Entries from a dataset
---*---

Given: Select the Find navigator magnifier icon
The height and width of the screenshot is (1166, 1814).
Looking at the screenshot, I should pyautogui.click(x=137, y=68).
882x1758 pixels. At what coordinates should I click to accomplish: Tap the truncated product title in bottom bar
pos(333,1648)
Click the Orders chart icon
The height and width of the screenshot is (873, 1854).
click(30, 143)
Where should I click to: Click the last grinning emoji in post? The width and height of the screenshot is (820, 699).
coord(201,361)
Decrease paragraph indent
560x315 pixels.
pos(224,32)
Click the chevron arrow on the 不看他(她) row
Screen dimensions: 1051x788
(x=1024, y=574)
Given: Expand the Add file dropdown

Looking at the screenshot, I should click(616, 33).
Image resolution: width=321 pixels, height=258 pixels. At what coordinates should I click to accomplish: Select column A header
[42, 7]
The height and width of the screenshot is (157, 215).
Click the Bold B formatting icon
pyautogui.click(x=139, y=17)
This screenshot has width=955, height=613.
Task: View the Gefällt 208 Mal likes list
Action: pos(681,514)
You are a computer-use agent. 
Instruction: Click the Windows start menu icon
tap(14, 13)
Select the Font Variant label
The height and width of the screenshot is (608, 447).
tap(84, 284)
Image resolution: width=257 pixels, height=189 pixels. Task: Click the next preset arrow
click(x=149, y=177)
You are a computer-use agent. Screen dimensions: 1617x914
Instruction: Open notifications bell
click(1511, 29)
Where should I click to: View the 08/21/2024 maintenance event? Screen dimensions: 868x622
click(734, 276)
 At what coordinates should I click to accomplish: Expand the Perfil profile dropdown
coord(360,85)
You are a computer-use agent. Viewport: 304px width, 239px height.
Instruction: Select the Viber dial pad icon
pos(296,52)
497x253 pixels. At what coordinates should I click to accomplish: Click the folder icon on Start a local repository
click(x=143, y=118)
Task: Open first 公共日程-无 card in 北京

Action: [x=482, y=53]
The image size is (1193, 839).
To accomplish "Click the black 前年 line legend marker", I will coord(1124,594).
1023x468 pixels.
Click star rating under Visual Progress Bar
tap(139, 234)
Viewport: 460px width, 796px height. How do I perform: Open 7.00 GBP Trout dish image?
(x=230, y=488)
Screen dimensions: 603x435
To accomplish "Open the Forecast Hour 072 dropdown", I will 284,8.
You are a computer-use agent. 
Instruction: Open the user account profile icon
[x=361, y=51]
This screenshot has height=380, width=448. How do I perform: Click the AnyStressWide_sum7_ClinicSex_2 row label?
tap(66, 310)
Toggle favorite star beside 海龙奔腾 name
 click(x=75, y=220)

---*---

Exercise task:
Turn the lines above into a JSON list of strings, with one string per line and blank lines left out.

Task solution:
[
  "Given: Select the Find navigator magnifier icon",
  "The height and width of the screenshot is (1166, 1814).",
  "Looking at the screenshot, I should pyautogui.click(x=137, y=68).",
  "882x1758 pixels. At what coordinates should I click to accomplish: Tap the truncated product title in bottom bar",
  "pos(333,1648)",
  "Click the Orders chart icon",
  "The height and width of the screenshot is (873, 1854).",
  "click(30, 143)",
  "Where should I click to: Click the last grinning emoji in post? The width and height of the screenshot is (820, 699).",
  "coord(201,361)",
  "Decrease paragraph indent",
  "560x315 pixels.",
  "pos(224,32)",
  "Click the chevron arrow on the 不看他(她) row",
  "Screen dimensions: 1051x788",
  "(x=1024, y=574)",
  "Given: Expand the Add file dropdown",
  "Looking at the screenshot, I should click(616, 33).",
  "Image resolution: width=321 pixels, height=258 pixels. At what coordinates should I click to accomplish: Select column A header",
  "[42, 7]",
  "The height and width of the screenshot is (157, 215).",
  "Click the Bold B formatting icon",
  "pyautogui.click(x=139, y=17)",
  "This screenshot has width=955, height=613.",
  "Task: View the Gefällt 208 Mal likes list",
  "Action: pos(681,514)",
  "You are a computer-use agent. ",
  "Instruction: Click the Windows start menu icon",
  "tap(14, 13)",
  "Select the Font Variant label",
  "The height and width of the screenshot is (608, 447).",
  "tap(84, 284)",
  "Image resolution: width=257 pixels, height=189 pixels. Task: Click the next preset arrow",
  "click(x=149, y=177)",
  "You are a computer-use agent. Screen dimensions: 1617x914",
  "Instruction: Open notifications bell",
  "click(1511, 29)",
  "Where should I click to: View the 08/21/2024 maintenance event? Screen dimensions: 868x622",
  "click(734, 276)",
  " At what coordinates should I click to accomplish: Expand the Perfil profile dropdown",
  "coord(360,85)",
  "You are a computer-use agent. Viewport: 304px width, 239px height.",
  "Instruction: Select the Viber dial pad icon",
  "pos(296,52)",
  "497x253 pixels. At what coordinates should I click to accomplish: Click the folder icon on Start a local repository",
  "click(x=143, y=118)",
  "Task: Open first 公共日程-无 card in 北京",
  "Action: [x=482, y=53]",
  "The image size is (1193, 839).",
  "To accomplish \"Click the black 前年 line legend marker\", I will coord(1124,594).",
  "1023x468 pixels.",
  "Click star rating under Visual Progress Bar",
  "tap(139, 234)",
  "Viewport: 460px width, 796px height. How do I perform: Open 7.00 GBP Trout dish image?",
  "(x=230, y=488)",
  "Screen dimensions: 603x435",
  "To accomplish \"Open the Forecast Hour 072 dropdown\", I will 284,8.",
  "You are a computer-use agent. ",
  "Instruction: Open the user account profile icon",
  "[x=361, y=51]",
  "This screenshot has height=380, width=448. How do I perform: Click the AnyStressWide_sum7_ClinicSex_2 row label?",
  "tap(66, 310)",
  "Toggle favorite star beside 海龙奔腾 name",
  " click(x=75, y=220)"
]